Empirical validation is essential for assessing the reliability and predictive value of DLSSC-F. Key steps include collecting larger longitudinal datasets, sampling across multiple participants, and conducting controlled experimental studies. Ecological momentary assessment (EMA) can be used to link subjective psychological states with continuous or semi-continuous physiological measurements. Integration studies combining physiological and psychological indicators will help test cross-loop predictions and evaluate whether the model accurately captures real-world patterns of somatic–cognitive co-regulation.

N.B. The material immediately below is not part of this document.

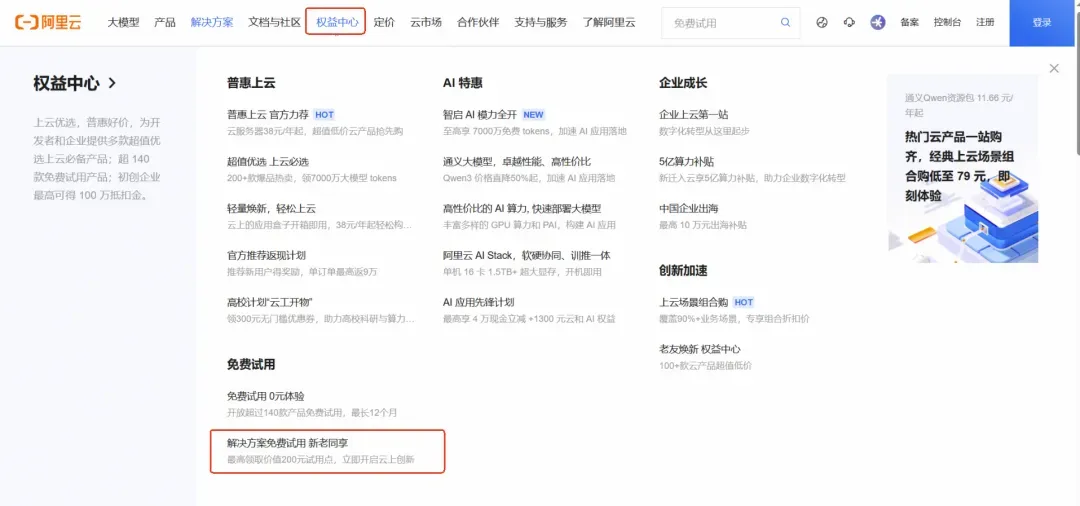Close the mega menu with X
This screenshot has width=1080, height=506.
(x=1054, y=68)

Only after such validation can the framework be confidently applied to interpret psychophysiological transitions in broader contexts.

11. Conclusion

The DLSSC-F framework was developed to capture a pattern that many psychological theories acknowledge but rarely formalise: the coexistence of slow, drifting changes in experience and sudden, discontinuous shifts. By modelling regulation as the interaction of a fast somatic loop and a slower cognitive loop, the framework offers one way to describe how bodily fluctuations and interpretive processes can jointly shape emotional outcomes.

The mathematical structure presented here is not intended as a complete account of human experience, but as a starting point for thinking about psychological transitions in a more precise way. The fast–slow dynamics, threshold behaviour, and coupling terms provide a formal explanation for why emotional changes sometimes feel gradual and at other times reorganise abruptly. These properties mirror a wide range of real-world reports, from the onset of panic to moments of sudden clarity during recovery.

Although this paper focuses on theoretical formulation and illustrative simulations, the model suggests several directions for future work. Empirical studies may examine whether the predicted patterns—such as delayed buildup followed by rapid state change—can be observed in physiological or self-report data. Clinical research may also benefit from a clearer vocabulary for recognising transition points, especially in conditions marked by instability or sudden affective shifts.

Overall, DLSSC-F provides a structured way to think about psychophysiological regulation that accommodates both continuity and discontinuity. By outlining how somatic and cognitive loops interact across different timescales, the framework aims to support a more nuanced understanding of emotional change and to offer a basis for future case-based and computational investigations.